Although CSM is a heterogenous pathologic condition with sensorimotor dysfunction, CSM included in this study was restricted to patients mainly exhibiting sensory and motor long tract symptoms without clear segmental signs, muscle weakness, or sensory disturbance associated with radicular symptoms. US and CMAPs findings were not significant between the CSM and the healthy volunteer group. Accordingly, clinical characteristics such as radicular pain and muscle weakness are probably associated with the abnormal findings in US and CMAP amplitude.

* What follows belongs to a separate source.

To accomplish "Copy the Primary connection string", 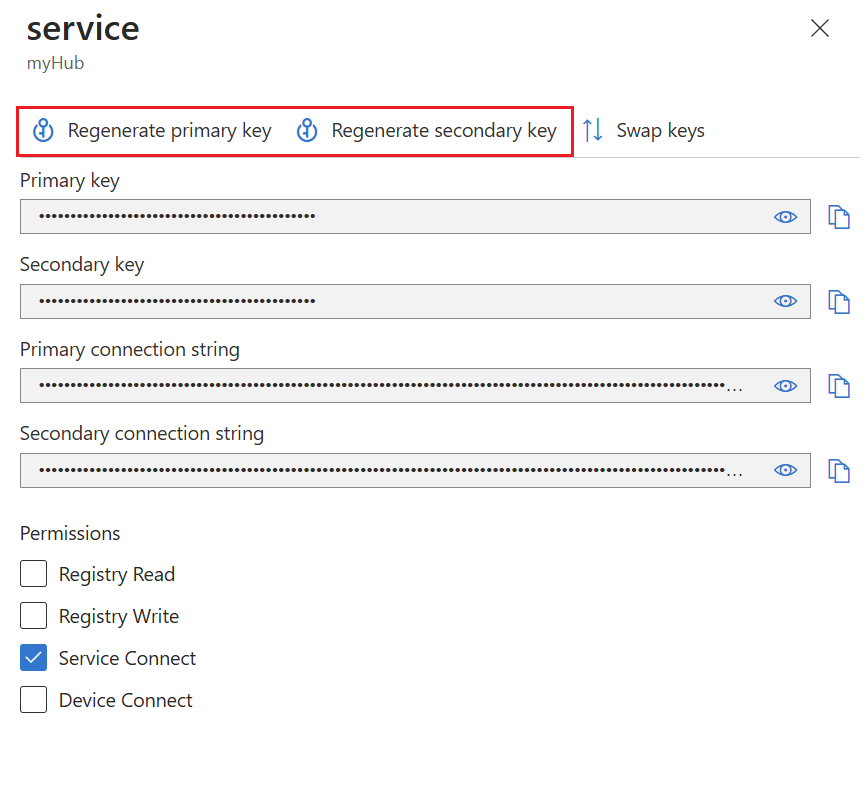I will [x=838, y=386].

Our study has several limitations. First, the wide range of US normal values has been reported previously [10, 11]. In fact, C6 CA of CSA, CR and CSM showed some overlap with that in healthy controls. Second, this study included C5 and C6 radiculopathy cases as the representatives of cervical radiculopathy because we aimed to clarify the differences between C5 and C6 nerve root and C5 and C6 spinal segmental cord lesions. However, just four out of 26 cases (15.4%) were included in this study because of the rarity of C5CR [24]. And because C5 CA is small even in normal volunteers, C5 CA in CR had no significant swelling. Third, the sample size of the CSA group is relatively small, preventing us from making a detailed analysis of clinical data such as duration of symptoms. Further studies with a large sample size are necessary to clarify the associations among physical findings, US findings and CMAP findings. In addition, CSM is a heterogenous condition as mentioned above. Although the CSM adopted for this study consisted of a relatively homogenous cohort, the difference in US findings and CMAP findings between the heterogenous CSM group and the healthy control group is unclear. Thus, US and CMAP changes among CSM with muscle weakness and radicular pain should confirm the heterogeneity of CSM. Fourth, the age of CR patient groups was younger than other groups including the healthy control group. Although the age was reported to have no significant effect on the cross-sectional area on the adult subjects with mean ages of forty-two [25], the effect of aging can also concern the elderly population.

Conclusion

The nerve root ultrasound could demonstrate different nerve root morphological changes compared to MRI. CR patients showed swelling of the nerve root without CMAP reduction. Proximal CSA patients showed both enlarged and small CAs, though a significant difference was not observed, with significantly lower amplitude of deltoid and biceps CMAPs. CSM patients without deltoid and biceps weakness and healthy volunteers were nearly identical on the US and CMAP findings. Utilizing US in addition to MRI and NCS can contribute towards an evaluation of the nerve root condition in degenerative cervical spine disease.